Ruptura Uterina: Sinais de Alerta e Manejo Urgente

Santa Casa de São Carlos (SP) — Prova 2025

Enunciado

Paciente em trabalho de parto, com história de cesárea anterior, apresenta súbita desaceleração fetal e dor abdominal intensa. Qual é a suspeita clínica mais urgente?

Alternativas

  1. A) Distócia de ombro.
  2. B) Ruptura uterina.
  3. C) Descolamento prematuro de placenta.
  4. D) Procidência de cordão.

Pérola Clínica

Trabalho de parto + cesárea prévia + desaceleração fetal súbita + dor abdominal intensa → Ruptura Uterina.

Resumo-Chave

A ruptura uterina é uma emergência obstétrica grave, especialmente em pacientes com cesárea anterior em trabalho de parto. A tríade clássica inclui dor abdominal súbita e intensa, desaceleração fetal (geralmente bradicardia) e, por vezes, cessação das contrações uterinas ou sangramento vaginal. Requer intervenção imediata.

Contexto Educacional

A ruptura uterina é uma das mais graves emergências obstétricas, associada a alta morbimortalidade materna e fetal. Embora rara, sua incidência aumenta significativamente em mulheres com história de cesárea anterior que entram em trabalho de parto, especialmente se tentarem o parto vaginal após cesárea (PVAC). A cicatriz uterina prévia representa um ponto de fragilidade que pode ceder sob o estresse das contrações uterinas. Os sinais e sintomas clássicos incluem dor abdominal súbita e intensa (muitas vezes descrita como "rasgando"), desaceleração fetal prolongada ou bradicardia (devido à hipóxia fetal), sangramento vaginal anormal e, em alguns casos, a cessação das contrações uterinas. A palpação de partes fetais fora do útero é um sinal tardio e grave. A suspeita clínica deve ser alta em qualquer paciente com fatores de risco que apresente esses sintomas. O diagnóstico de ruptura uterina é clínico e a conduta é imediata: laparotomia exploradora de emergência. O objetivo é resgatar o feto e controlar o sangramento materno, que pode ser maciço. O útero pode ser reparado ou, em casos mais graves, pode ser necessária uma histerectomia. A prevenção envolve a seleção cuidadosa de pacientes para PVAC e monitoramento rigoroso durante o trabalho de parto.

Perguntas Frequentes

Quais são os principais fatores de risco para ruptura uterina?

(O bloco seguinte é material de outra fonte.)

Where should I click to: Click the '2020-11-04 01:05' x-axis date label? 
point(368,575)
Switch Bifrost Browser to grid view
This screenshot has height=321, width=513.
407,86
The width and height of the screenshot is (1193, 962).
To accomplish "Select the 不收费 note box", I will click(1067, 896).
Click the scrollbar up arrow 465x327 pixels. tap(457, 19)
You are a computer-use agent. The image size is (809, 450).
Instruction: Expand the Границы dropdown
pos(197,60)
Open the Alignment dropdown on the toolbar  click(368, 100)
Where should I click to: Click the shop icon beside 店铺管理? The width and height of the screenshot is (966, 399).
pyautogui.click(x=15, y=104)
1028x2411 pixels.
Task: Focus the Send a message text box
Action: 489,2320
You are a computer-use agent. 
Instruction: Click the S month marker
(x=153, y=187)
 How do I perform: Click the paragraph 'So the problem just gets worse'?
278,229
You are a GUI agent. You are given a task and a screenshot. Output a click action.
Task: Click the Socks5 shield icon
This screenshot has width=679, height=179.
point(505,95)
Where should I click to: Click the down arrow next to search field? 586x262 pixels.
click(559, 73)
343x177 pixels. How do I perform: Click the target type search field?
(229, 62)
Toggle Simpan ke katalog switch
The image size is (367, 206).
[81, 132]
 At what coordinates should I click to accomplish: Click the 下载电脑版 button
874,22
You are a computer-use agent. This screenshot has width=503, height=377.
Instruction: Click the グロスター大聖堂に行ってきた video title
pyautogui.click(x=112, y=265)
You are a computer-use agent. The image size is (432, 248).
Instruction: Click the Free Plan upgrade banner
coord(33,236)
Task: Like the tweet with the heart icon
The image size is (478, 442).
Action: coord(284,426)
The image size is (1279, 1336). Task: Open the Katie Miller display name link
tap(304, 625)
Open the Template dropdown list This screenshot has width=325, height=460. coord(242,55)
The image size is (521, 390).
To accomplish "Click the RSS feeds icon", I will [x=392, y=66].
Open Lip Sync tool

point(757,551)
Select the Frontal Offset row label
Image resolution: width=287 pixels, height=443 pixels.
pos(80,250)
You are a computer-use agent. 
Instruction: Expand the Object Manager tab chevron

Os principais fatores de risco incluem história de cesárea anterior (especialmente incisão corporal clássica), cirurgias uterinas prévias (miomectomia), trauma uterino, multiparidade, uso excessivo de ocitocina e trabalho de parto prolongado ou obstruído.

Como a ruptura uterina se manifesta clinicamente?

A ruptura uterina pode se manifestar com dor abdominal súbita e intensa, desaceleração fetal prolongada ou bradicardia, sangramento vaginal anormal, cessação das contrações uterinas, taquicardia materna e hipotensão, e em casos avançados, palpação de partes fetais fora do útero.

Qual a conduta imediata diante da suspeita de ruptura uterina?

A suspeita de ruptura uterina exige intervenção imediata. A conduta é a laparotomia exploradora de emergência para reparo uterino ou histerectomia, e o parto do feto, visando minimizar a morbimortalidade materna e fetal.